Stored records
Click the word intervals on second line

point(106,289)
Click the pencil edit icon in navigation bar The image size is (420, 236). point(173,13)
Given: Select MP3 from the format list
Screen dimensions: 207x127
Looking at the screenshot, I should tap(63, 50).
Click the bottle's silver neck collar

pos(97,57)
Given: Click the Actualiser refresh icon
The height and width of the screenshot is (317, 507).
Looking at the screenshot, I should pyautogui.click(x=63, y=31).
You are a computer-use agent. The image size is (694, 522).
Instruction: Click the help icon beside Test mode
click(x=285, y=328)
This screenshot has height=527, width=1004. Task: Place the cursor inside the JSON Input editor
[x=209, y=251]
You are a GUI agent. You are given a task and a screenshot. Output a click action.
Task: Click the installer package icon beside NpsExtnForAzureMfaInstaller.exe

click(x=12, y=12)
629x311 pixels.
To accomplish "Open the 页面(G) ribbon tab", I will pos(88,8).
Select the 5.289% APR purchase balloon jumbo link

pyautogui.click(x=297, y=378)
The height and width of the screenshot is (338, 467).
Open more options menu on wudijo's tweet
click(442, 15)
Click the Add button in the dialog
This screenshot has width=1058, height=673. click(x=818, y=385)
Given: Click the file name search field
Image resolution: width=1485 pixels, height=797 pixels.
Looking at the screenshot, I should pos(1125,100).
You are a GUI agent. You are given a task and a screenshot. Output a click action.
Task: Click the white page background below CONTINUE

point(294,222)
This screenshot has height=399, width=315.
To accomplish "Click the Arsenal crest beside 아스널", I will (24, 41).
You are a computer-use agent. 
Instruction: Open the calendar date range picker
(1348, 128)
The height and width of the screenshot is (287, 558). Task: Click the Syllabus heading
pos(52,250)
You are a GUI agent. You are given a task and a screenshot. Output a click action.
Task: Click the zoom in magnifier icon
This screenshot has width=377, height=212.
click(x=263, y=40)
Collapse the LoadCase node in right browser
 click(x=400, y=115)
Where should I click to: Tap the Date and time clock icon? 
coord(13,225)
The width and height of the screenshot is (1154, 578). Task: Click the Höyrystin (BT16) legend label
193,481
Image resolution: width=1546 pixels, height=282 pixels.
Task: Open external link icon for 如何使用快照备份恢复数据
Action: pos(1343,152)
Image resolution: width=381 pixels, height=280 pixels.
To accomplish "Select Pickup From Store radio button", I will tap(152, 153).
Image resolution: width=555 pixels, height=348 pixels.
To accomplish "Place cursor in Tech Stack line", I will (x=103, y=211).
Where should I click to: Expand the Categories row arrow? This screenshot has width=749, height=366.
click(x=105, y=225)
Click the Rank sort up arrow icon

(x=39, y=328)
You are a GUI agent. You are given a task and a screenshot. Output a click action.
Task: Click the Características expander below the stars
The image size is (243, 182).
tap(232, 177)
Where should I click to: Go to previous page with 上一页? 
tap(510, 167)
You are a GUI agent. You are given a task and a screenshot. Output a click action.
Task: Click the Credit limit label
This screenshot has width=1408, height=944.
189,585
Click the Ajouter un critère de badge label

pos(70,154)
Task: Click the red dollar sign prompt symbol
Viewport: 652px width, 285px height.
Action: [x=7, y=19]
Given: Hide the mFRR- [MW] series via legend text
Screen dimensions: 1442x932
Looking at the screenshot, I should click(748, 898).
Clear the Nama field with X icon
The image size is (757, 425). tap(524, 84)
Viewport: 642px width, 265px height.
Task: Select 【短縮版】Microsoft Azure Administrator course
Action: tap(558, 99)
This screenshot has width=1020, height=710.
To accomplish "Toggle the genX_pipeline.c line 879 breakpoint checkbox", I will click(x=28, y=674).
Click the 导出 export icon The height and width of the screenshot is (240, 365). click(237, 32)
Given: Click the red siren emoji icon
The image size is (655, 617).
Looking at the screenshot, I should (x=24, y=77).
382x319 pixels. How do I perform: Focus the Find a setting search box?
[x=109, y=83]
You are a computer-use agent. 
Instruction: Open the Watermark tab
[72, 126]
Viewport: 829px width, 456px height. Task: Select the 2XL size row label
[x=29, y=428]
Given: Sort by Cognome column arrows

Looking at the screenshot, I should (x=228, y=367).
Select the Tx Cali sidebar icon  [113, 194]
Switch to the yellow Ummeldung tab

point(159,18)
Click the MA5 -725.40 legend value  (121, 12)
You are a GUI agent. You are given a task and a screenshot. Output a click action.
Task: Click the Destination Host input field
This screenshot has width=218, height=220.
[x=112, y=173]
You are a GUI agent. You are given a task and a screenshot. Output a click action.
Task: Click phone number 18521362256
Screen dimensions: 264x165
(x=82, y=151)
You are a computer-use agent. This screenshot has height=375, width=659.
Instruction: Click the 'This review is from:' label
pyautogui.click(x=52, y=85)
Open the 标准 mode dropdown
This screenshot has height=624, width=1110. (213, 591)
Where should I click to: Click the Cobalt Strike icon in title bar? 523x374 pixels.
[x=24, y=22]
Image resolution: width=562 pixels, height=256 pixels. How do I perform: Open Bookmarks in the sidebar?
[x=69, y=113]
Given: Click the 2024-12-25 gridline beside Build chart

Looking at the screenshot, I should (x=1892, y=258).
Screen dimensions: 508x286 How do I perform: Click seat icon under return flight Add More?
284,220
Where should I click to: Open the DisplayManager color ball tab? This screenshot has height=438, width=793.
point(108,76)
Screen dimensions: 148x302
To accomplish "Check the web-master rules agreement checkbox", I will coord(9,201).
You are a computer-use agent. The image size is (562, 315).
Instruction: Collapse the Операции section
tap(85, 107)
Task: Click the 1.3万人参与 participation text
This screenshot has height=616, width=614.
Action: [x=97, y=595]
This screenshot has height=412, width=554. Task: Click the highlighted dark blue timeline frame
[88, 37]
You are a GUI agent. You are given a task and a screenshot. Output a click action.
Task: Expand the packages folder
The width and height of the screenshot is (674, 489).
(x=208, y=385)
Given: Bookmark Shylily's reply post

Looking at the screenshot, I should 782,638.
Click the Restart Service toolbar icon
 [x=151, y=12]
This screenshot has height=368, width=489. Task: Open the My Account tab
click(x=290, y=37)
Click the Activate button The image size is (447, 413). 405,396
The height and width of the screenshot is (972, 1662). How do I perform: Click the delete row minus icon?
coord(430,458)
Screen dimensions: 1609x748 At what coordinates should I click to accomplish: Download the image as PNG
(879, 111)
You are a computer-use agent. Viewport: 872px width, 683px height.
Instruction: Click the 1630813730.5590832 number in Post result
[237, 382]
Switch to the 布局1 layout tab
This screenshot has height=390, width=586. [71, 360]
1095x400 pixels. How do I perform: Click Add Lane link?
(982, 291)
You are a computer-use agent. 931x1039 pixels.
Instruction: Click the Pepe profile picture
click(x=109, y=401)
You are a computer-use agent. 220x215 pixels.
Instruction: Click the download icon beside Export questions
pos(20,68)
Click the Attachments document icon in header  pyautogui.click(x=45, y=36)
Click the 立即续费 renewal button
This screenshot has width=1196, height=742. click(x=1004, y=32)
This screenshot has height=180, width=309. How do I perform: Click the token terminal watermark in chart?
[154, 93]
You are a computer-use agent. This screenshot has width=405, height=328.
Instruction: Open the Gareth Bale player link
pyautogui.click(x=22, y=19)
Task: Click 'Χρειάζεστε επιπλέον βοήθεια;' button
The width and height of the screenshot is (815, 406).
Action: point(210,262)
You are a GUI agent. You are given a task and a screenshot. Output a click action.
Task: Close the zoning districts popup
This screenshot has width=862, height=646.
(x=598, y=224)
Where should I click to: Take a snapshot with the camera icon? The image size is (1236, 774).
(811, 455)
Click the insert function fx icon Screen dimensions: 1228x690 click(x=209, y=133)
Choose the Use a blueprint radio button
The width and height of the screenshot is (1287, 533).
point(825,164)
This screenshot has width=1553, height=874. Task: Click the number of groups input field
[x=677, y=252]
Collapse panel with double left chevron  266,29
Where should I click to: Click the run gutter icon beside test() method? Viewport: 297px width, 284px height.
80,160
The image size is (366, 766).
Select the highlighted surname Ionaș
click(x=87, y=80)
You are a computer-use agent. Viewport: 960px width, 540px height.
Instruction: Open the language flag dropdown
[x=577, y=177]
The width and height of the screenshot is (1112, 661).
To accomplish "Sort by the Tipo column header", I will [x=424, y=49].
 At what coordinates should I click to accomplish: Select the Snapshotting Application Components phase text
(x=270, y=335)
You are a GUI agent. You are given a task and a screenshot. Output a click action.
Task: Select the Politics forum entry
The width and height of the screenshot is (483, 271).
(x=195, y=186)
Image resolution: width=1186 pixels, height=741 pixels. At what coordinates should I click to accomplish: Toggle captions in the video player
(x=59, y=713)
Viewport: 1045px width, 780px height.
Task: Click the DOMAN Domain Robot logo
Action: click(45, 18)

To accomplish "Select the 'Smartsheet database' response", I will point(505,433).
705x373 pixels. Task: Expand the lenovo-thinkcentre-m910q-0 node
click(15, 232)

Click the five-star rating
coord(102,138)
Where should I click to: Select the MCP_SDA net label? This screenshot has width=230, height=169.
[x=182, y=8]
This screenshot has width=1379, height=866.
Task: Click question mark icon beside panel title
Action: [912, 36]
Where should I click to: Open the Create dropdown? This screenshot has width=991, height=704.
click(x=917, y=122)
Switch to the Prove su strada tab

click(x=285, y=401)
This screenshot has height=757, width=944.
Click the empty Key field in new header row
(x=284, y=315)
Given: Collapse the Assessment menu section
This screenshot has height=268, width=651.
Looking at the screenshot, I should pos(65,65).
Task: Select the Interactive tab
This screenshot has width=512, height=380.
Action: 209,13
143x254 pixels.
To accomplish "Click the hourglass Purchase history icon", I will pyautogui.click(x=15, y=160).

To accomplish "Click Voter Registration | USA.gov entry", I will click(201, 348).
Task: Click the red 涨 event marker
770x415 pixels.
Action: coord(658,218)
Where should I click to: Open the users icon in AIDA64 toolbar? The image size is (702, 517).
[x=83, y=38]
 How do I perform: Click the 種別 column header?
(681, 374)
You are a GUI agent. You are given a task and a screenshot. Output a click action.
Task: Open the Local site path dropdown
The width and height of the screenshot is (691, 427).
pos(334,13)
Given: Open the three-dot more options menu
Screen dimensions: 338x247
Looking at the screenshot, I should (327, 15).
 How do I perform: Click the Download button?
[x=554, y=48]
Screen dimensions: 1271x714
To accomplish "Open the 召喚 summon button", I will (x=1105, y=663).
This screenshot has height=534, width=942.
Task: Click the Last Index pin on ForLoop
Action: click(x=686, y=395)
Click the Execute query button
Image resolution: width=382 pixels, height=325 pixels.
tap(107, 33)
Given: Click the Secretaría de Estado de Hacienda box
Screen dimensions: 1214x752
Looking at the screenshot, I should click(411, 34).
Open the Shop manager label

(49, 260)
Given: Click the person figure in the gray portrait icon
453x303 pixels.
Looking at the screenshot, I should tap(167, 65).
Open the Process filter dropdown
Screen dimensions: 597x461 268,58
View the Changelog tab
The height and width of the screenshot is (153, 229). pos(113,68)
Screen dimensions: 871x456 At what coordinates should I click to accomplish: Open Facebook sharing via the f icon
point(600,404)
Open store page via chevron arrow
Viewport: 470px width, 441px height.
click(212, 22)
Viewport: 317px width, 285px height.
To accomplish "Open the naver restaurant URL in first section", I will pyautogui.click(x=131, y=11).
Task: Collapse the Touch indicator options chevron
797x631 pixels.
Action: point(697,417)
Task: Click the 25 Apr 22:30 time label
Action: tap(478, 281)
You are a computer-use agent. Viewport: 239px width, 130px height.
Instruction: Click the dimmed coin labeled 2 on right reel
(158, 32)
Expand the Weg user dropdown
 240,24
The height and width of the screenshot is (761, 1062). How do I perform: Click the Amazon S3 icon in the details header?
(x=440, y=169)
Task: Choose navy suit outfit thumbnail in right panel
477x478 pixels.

*TRY IT*:
What is needed is every line from the start of the entries through the line containing "Given: Click the Actualiser refresh icon", returned word for word and nothing else.

*RESPONSE AREA*:
Click the word intervals on second line

point(106,289)
Click the pencil edit icon in navigation bar The image size is (420, 236). point(173,13)
Given: Select MP3 from the format list
Screen dimensions: 207x127
Looking at the screenshot, I should tap(63, 50).
Click the bottle's silver neck collar

pos(97,57)
Given: Click the Actualiser refresh icon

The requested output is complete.